_Activity_.
Reproduce the records starting at the line that contains "Task: Switch to Page Break Preview icon" and running to the last line, exactly and in full.

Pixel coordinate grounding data
»»

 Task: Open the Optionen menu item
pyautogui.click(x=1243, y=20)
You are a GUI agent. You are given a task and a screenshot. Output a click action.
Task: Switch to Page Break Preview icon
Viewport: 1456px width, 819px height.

««

_Exercise output_.
Task: Switch to Page Break Preview icon
Viewport: 1456px width, 819px height.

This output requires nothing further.